Write out the entries below once more, exactly.

» **Material to process**
▽

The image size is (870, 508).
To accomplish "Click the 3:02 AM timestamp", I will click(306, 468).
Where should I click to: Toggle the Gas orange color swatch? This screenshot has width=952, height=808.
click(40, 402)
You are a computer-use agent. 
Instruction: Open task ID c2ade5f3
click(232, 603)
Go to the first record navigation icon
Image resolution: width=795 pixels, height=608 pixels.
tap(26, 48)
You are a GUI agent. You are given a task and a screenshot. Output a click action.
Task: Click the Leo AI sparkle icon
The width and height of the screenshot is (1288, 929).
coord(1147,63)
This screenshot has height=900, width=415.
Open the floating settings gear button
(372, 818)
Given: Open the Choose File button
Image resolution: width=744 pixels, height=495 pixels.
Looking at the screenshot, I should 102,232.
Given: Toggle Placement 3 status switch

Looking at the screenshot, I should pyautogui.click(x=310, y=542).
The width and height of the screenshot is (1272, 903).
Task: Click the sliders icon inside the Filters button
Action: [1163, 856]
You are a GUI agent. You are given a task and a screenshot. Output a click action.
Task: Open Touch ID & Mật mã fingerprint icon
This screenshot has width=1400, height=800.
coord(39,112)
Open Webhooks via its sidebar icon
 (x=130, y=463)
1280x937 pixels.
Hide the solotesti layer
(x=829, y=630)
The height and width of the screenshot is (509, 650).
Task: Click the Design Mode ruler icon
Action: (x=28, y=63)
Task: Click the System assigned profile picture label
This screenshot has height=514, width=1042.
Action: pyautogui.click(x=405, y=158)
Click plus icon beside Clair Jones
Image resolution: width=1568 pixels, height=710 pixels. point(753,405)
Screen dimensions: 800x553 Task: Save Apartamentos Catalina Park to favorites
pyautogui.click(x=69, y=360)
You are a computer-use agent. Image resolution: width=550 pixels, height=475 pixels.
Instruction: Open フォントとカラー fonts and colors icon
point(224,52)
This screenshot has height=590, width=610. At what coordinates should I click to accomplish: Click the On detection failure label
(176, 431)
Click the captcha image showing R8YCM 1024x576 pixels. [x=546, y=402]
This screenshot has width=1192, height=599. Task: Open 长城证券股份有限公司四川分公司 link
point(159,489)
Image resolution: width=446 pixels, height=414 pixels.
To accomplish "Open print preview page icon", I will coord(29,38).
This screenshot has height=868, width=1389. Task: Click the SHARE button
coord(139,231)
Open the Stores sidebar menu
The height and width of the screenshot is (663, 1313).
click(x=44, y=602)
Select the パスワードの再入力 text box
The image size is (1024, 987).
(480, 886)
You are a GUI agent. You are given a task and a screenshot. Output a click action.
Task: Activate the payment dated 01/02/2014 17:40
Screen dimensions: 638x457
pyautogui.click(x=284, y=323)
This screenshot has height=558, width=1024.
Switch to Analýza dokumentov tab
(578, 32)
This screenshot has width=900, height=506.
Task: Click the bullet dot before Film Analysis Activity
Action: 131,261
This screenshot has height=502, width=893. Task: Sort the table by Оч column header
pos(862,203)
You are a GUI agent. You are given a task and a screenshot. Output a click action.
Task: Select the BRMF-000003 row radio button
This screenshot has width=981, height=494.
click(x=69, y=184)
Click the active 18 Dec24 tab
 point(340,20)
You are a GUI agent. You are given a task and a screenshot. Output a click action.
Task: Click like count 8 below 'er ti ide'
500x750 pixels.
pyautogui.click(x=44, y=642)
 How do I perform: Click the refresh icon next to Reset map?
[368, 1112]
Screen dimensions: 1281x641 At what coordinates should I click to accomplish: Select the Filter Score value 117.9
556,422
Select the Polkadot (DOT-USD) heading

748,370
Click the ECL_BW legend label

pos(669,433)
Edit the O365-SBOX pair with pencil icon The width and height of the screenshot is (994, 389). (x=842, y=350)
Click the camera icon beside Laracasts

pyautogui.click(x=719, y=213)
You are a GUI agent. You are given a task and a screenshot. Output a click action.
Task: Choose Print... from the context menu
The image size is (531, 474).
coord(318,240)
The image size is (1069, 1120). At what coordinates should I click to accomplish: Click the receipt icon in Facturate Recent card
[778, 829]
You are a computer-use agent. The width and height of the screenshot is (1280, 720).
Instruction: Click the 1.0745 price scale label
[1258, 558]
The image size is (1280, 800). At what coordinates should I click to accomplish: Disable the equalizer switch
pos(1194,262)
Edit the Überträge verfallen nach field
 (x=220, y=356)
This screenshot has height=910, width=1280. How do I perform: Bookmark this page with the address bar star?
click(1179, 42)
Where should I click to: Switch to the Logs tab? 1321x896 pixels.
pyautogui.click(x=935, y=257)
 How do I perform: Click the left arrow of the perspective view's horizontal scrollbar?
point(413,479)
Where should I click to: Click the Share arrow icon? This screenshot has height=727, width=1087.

△

» **Completed exercise**
The image size is (870, 508).
To accomplish "Click the 3:02 AM timestamp", I will click(306, 468).
Where should I click to: Toggle the Gas orange color swatch? This screenshot has width=952, height=808.
click(40, 402)
You are a computer-use agent. 
Instruction: Open task ID c2ade5f3
click(232, 603)
Go to the first record navigation icon
Image resolution: width=795 pixels, height=608 pixels.
tap(26, 48)
You are a GUI agent. You are given a task and a screenshot. Output a click action.
Task: Click the Leo AI sparkle icon
The width and height of the screenshot is (1288, 929).
coord(1147,63)
This screenshot has height=900, width=415.
Open the floating settings gear button
(372, 818)
Given: Open the Choose File button
Image resolution: width=744 pixels, height=495 pixels.
Looking at the screenshot, I should 102,232.
Given: Toggle Placement 3 status switch

Looking at the screenshot, I should pyautogui.click(x=310, y=542).
The width and height of the screenshot is (1272, 903).
Task: Click the sliders icon inside the Filters button
Action: [1163, 856]
You are a GUI agent. You are given a task and a screenshot. Output a click action.
Task: Open Touch ID & Mật mã fingerprint icon
This screenshot has width=1400, height=800.
coord(39,112)
Open Webhooks via its sidebar icon
 (x=130, y=463)
1280x937 pixels.
Hide the solotesti layer
(x=829, y=630)
The height and width of the screenshot is (509, 650).
Task: Click the Design Mode ruler icon
Action: (x=28, y=63)
Task: Click the System assigned profile picture label
This screenshot has height=514, width=1042.
Action: pyautogui.click(x=405, y=158)
Click plus icon beside Clair Jones
Image resolution: width=1568 pixels, height=710 pixels. point(753,405)
Screen dimensions: 800x553 Task: Save Apartamentos Catalina Park to favorites
pyautogui.click(x=69, y=360)
You are a computer-use agent. Image resolution: width=550 pixels, height=475 pixels.
Instruction: Open フォントとカラー fonts and colors icon
point(224,52)
This screenshot has height=590, width=610. At what coordinates should I click to accomplish: Click the On detection failure label
(176, 431)
Click the captcha image showing R8YCM 1024x576 pixels. [x=546, y=402]
This screenshot has width=1192, height=599. Task: Open 长城证券股份有限公司四川分公司 link
point(159,489)
Image resolution: width=446 pixels, height=414 pixels.
To accomplish "Open print preview page icon", I will coord(29,38).
This screenshot has height=868, width=1389. Task: Click the SHARE button
coord(139,231)
Open the Stores sidebar menu
The height and width of the screenshot is (663, 1313).
click(x=44, y=602)
Select the パスワードの再入力 text box
The image size is (1024, 987).
(480, 886)
You are a GUI agent. You are given a task and a screenshot. Output a click action.
Task: Activate the payment dated 01/02/2014 17:40
Screen dimensions: 638x457
pyautogui.click(x=284, y=323)
This screenshot has height=558, width=1024.
Switch to Analýza dokumentov tab
(578, 32)
This screenshot has width=900, height=506.
Task: Click the bullet dot before Film Analysis Activity
Action: 131,261
This screenshot has height=502, width=893. Task: Sort the table by Оч column header
pos(862,203)
You are a GUI agent. You are given a task and a screenshot. Output a click action.
Task: Select the BRMF-000003 row radio button
This screenshot has width=981, height=494.
click(x=69, y=184)
Click the active 18 Dec24 tab
 point(340,20)
You are a GUI agent. You are given a task and a screenshot. Output a click action.
Task: Click like count 8 below 'er ti ide'
500x750 pixels.
pyautogui.click(x=44, y=642)
 How do I perform: Click the refresh icon next to Reset map?
[368, 1112]
Screen dimensions: 1281x641 At what coordinates should I click to accomplish: Select the Filter Score value 117.9
556,422
Select the Polkadot (DOT-USD) heading

748,370
Click the ECL_BW legend label

pos(669,433)
Edit the O365-SBOX pair with pencil icon The width and height of the screenshot is (994, 389). (x=842, y=350)
Click the camera icon beside Laracasts

pyautogui.click(x=719, y=213)
You are a GUI agent. You are given a task and a screenshot. Output a click action.
Task: Choose Print... from the context menu
The image size is (531, 474).
coord(318,240)
The image size is (1069, 1120). At what coordinates should I click to accomplish: Click the receipt icon in Facturate Recent card
[778, 829]
You are a computer-use agent. The width and height of the screenshot is (1280, 720).
Instruction: Click the 1.0745 price scale label
[1258, 558]
The image size is (1280, 800). At what coordinates should I click to accomplish: Disable the equalizer switch
pos(1194,262)
Edit the Überträge verfallen nach field
 (x=220, y=356)
This screenshot has height=910, width=1280. How do I perform: Bookmark this page with the address bar star?
click(1179, 42)
Where should I click to: Switch to the Logs tab? 1321x896 pixels.
pyautogui.click(x=935, y=257)
 How do I perform: Click the left arrow of the perspective view's horizontal scrollbar?
point(413,479)
Where should I click to: Click the Share arrow icon? This screenshot has height=727, width=1087.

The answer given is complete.